--- TASK INPUTS ---
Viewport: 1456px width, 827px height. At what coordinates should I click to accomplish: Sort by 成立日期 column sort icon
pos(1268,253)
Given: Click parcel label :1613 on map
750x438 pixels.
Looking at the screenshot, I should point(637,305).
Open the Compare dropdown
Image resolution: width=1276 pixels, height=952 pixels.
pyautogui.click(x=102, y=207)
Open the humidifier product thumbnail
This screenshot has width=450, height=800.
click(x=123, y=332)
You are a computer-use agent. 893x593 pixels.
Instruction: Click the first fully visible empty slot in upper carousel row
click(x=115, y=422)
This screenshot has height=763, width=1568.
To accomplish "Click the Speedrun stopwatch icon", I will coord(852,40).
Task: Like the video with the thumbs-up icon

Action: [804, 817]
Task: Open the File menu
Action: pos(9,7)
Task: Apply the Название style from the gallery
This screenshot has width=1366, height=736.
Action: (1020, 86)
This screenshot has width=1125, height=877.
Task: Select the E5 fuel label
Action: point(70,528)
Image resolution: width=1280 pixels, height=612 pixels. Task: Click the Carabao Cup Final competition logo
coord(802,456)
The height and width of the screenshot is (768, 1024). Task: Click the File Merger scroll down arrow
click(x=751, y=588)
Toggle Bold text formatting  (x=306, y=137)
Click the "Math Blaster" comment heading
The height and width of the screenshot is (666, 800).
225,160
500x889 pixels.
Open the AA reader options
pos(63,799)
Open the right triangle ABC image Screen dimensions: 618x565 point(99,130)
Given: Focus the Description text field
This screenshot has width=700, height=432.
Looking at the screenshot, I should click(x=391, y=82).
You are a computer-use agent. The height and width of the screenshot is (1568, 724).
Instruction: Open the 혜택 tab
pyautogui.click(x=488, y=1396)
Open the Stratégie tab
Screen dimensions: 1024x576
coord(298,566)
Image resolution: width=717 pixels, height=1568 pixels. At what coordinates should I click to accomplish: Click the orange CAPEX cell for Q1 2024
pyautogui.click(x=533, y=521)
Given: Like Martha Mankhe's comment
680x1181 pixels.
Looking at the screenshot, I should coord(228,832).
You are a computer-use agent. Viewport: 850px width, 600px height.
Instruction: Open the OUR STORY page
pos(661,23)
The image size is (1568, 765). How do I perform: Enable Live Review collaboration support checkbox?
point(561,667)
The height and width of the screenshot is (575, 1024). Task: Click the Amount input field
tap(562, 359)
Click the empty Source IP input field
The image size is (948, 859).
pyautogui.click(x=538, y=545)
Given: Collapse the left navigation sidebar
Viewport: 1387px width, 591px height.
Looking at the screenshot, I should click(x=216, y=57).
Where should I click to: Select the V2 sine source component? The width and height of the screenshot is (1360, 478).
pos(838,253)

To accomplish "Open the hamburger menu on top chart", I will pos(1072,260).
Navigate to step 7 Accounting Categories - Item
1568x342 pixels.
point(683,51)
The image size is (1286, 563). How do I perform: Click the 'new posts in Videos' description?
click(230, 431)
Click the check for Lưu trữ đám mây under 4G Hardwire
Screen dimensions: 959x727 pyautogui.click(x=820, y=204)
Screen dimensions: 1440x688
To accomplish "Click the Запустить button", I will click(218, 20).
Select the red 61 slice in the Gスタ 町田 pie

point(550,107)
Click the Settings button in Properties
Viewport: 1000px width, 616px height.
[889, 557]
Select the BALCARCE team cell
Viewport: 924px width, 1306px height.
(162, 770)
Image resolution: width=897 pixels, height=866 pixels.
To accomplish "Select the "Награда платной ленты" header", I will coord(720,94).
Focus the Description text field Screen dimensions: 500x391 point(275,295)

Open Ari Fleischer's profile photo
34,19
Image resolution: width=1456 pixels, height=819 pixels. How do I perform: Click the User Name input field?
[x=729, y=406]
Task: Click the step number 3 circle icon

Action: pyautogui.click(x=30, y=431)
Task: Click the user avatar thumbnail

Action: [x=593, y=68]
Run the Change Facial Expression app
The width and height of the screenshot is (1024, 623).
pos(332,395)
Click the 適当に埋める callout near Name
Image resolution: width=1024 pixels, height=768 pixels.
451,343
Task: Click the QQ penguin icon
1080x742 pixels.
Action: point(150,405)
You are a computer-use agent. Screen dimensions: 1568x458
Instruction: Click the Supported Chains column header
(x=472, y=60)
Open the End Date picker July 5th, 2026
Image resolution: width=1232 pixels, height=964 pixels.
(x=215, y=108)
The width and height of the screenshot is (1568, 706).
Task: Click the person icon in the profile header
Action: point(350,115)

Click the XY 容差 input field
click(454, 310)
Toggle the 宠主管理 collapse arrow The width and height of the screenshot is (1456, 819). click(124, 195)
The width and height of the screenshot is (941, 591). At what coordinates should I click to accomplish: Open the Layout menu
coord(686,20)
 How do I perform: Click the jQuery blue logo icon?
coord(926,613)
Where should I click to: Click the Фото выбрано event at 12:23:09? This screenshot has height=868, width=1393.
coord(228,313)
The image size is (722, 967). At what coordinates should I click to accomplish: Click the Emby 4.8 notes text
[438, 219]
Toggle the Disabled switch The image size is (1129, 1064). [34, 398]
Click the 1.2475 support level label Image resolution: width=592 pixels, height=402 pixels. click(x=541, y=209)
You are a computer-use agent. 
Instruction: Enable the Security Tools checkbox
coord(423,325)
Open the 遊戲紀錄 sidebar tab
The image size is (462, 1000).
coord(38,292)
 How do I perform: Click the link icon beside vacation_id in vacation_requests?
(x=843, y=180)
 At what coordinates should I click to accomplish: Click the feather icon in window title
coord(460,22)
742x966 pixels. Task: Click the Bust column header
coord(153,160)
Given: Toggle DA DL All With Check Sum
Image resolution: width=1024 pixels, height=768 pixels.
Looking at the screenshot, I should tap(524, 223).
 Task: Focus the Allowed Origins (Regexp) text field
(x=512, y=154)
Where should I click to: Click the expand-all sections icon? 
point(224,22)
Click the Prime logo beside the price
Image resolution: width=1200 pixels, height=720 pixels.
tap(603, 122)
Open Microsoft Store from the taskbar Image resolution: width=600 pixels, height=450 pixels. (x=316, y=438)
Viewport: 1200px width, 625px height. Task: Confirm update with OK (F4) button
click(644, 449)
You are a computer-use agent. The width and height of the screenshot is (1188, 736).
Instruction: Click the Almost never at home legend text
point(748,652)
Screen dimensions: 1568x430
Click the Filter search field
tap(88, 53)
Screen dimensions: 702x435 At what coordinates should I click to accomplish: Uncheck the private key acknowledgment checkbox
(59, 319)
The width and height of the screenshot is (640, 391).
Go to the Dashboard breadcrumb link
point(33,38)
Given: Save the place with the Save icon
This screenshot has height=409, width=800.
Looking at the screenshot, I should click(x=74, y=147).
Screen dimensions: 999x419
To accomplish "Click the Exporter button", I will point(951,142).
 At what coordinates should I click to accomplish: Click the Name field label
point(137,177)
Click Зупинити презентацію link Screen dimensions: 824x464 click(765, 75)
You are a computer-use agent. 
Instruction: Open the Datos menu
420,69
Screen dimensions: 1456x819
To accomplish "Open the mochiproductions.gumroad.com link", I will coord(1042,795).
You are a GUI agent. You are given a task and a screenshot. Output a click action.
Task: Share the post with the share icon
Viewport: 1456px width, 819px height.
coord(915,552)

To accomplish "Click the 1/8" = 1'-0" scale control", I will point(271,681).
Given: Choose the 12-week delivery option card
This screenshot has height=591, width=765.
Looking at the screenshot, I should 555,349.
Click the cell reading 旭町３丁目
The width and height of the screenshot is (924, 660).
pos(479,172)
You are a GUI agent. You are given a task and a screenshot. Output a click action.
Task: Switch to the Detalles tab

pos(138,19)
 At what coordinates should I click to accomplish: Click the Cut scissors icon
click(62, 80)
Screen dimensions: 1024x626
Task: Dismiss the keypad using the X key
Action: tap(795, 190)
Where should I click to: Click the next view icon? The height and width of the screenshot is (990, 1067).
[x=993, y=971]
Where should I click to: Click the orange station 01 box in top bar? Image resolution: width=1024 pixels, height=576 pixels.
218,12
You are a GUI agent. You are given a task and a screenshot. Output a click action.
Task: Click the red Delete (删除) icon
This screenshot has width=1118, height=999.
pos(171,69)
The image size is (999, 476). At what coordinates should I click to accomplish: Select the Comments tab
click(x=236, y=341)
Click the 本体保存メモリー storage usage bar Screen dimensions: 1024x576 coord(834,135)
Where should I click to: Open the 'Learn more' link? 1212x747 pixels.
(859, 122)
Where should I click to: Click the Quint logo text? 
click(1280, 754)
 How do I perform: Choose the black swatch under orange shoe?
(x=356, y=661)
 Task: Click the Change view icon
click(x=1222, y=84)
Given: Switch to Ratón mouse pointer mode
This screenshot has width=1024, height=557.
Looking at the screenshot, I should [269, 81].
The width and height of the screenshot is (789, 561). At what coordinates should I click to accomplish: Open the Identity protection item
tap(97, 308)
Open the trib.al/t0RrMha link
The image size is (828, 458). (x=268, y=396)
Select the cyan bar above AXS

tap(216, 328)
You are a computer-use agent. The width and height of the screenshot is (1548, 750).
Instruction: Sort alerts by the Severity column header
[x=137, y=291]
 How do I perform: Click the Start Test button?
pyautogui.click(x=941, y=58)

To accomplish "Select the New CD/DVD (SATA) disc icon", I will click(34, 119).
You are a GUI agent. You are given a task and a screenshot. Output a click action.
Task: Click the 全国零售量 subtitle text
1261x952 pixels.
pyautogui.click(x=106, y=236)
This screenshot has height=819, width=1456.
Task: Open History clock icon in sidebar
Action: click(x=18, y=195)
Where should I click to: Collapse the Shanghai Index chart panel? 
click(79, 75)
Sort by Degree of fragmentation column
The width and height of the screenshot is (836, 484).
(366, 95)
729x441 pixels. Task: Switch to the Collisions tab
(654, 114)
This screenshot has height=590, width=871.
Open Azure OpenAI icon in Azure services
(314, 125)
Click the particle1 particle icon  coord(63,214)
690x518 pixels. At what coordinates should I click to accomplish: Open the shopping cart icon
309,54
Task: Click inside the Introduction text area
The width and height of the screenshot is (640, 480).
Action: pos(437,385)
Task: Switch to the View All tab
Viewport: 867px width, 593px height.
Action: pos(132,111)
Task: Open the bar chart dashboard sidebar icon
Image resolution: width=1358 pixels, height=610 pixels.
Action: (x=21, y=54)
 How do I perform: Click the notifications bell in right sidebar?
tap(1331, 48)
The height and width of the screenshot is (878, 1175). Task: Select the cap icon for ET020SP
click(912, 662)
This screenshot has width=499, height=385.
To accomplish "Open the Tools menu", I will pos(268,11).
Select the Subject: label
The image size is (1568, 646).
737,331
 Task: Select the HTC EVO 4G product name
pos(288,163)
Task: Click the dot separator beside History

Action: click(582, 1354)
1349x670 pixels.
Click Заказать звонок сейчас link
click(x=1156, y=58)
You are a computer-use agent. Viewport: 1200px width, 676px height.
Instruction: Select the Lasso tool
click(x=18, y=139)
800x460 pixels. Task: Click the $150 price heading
---
▶ _ACTION ITEM_: In the entries above, find each line with the word "heading" and copy it.

▶ _REPLY TO THE TASK_:
Click the "Math Blaster" comment heading
800x460 pixels. Task: Click the $150 price heading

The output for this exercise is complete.